I collaborate with clinical and laboratory scientists who are using data, as described above, in studies on a wide range of topics: early detection of colorectal cancer; body fat and cancer risk; brain imaging studies of HIV-associated cognitive decline; personalizing drug dose in hematopoietic stem cell transplant recipients; or understanding why leukemia patients respond to differently to the same drug.
Kernel Penalized Regression: This topic is motivated by the popular use of distance- and kernel-based association tests for analyzing multivariate data. Examples include investigating whether patterns of metabolite measures (and/or microbial abundances and/or gene expressions) are related to disease. Briefly, given n samples each with p measurements, an n-by-n (dis)similarity matrix can be formed to summarize relationships between the samples. These relationships may be plotted or further summarized to investigate whether the p measurements are associated with a disease or phenotype of the n individuals. The goal is to incorporate these structures into a high-dimensional linear regression model that selects variables (i.e., which metabolites, genes, etc) that are associated with the outcome — with A Shojaie, S Zhao and others.

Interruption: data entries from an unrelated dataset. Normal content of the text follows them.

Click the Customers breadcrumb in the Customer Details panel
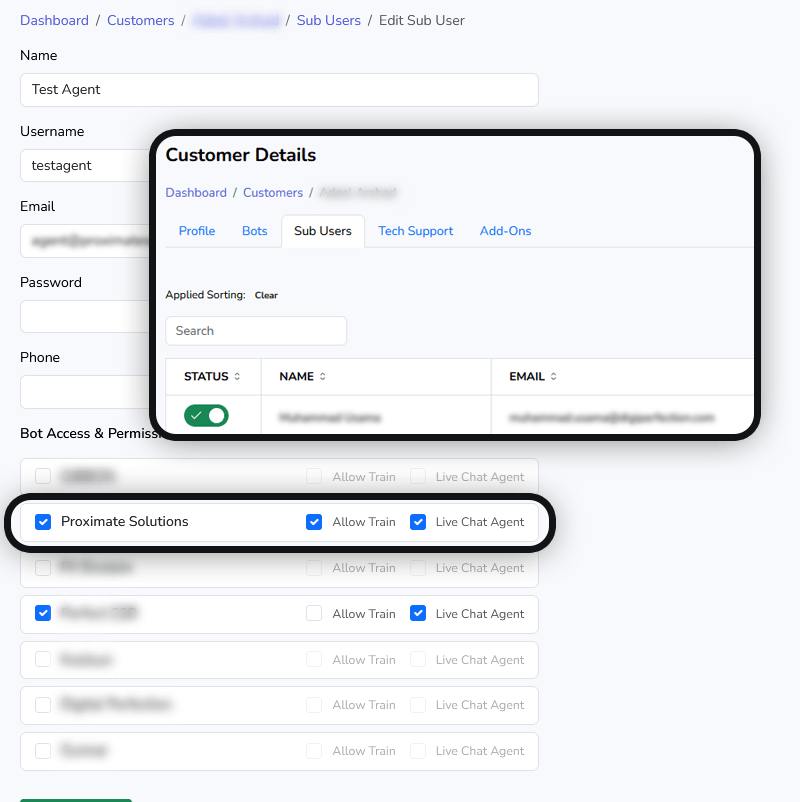Screen dimensions: 800x802 (x=273, y=193)
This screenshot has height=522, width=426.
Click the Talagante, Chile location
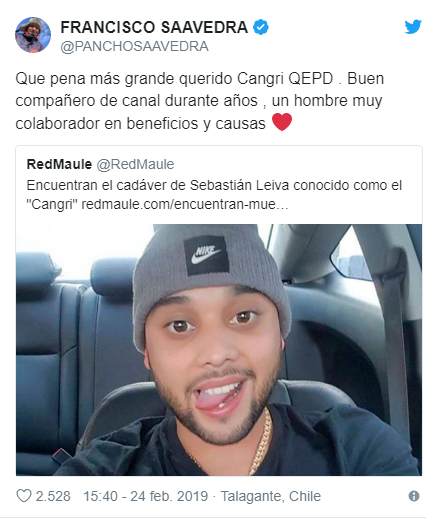coord(271,496)
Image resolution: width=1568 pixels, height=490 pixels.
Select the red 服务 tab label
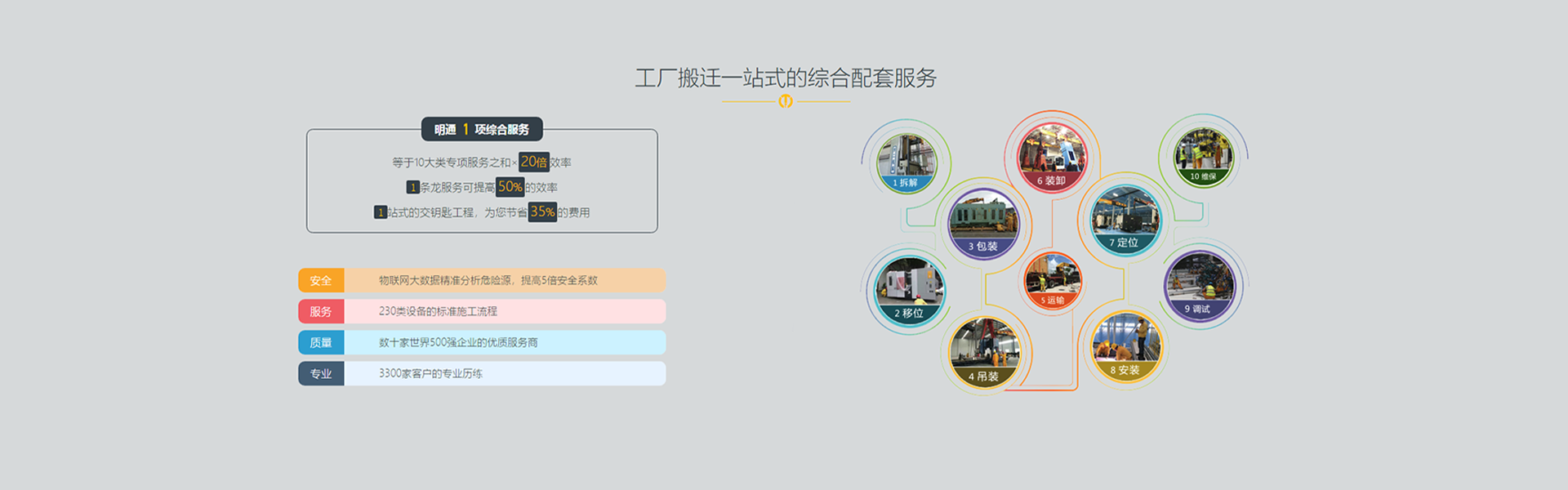pos(321,311)
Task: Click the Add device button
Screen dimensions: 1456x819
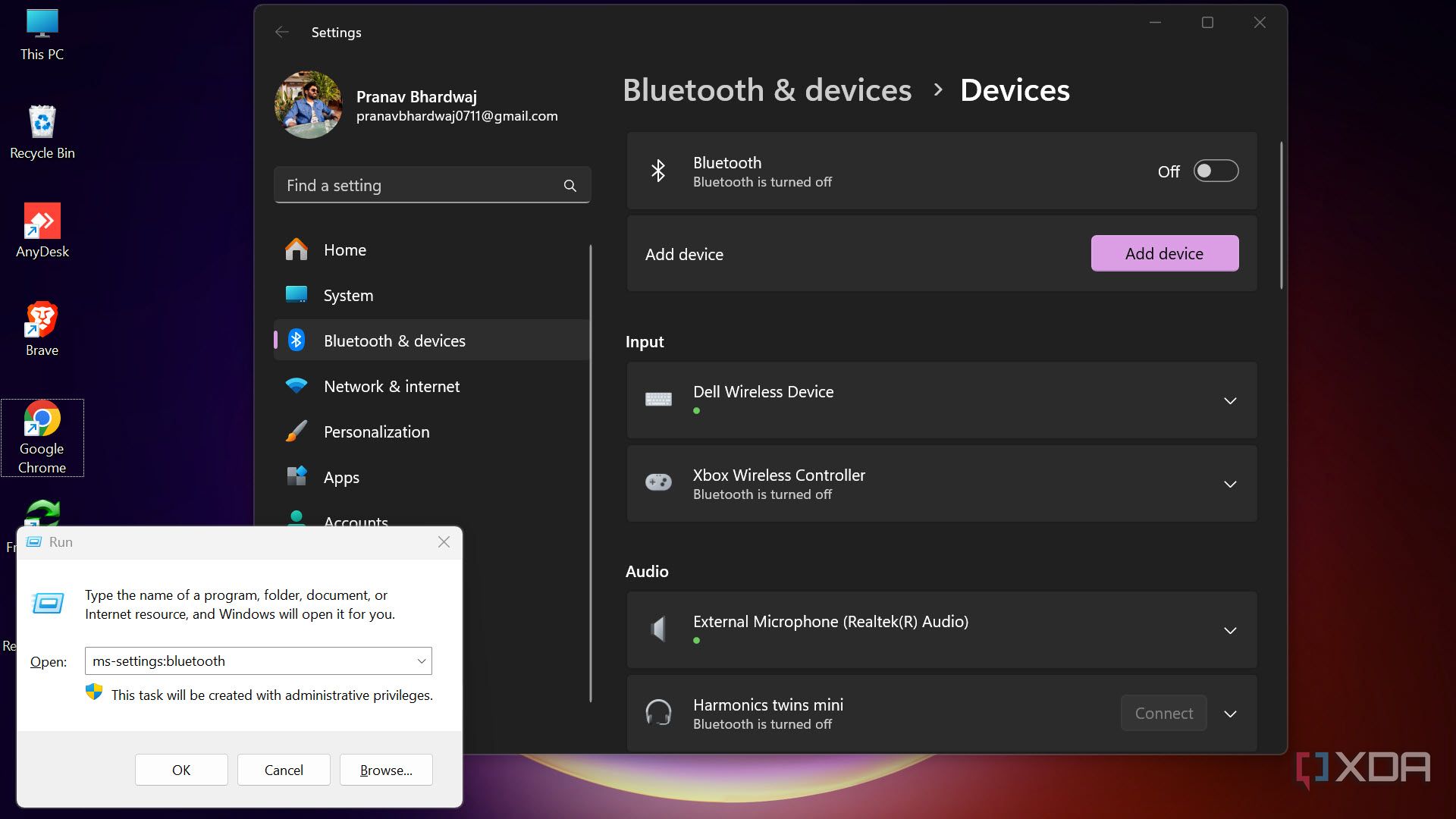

PEER (Partially Empirical Eigenvectors for Regression): This family of projects is aimed at analyses of data having many (many) variables which may relate to one another based on spatial, temporal, biochemical or functional structure. These are extensions of penalized regression (such as ridge regression and the lasso) and provide a statistically tractable way of incorporating biological context into the process of estimation for an otherwise ill-posed (high-dimensional, underdetermined) problem. Applications include: longitudinally-sampled functions; (e.g., time-course or spectroscopy data); genomic or metabolic networks; neuro-connectivity data; phylogenetic structure for microbiome data — with J Harezlak, MG Kundu, Z Feng, D Brzyski, M Karas and others.
TACOMA (Tissue Array Co-Occurrence Matrix Analysis): accurate and interpretable open-source machine-learning algorithm for quantifying immunohistochemically-stained tissue images — with Donghui Yan and Pei Wang.
Functional principal components (FPC) for longitudinal HIV data and survival analysis: effective statistical approach for exploiting longitudinal patterns in CD4 counts and viral load. In contrast to classical summaries of these data, FPC scores are able to extract enough information from CD4-count and viral-load trajectories to reveal association between CD4 counts and survival. — lead by Dr S Holte; with J Baeten, J Ding, J Tien and J Overbaugh.
Sahale MS: Aimed at elucidating properties of the various methods of protein and/or peptide quantification---e.g., spectral counting or ion abundance measures. This JAVA software (SahaleJ) provides computational methods to quantify peptide and protein abundance and an R-package (SahaleR) provides some basic statistical methods for comparative "shotgun" proteomics experiments — lead by T Milac; with P Wang.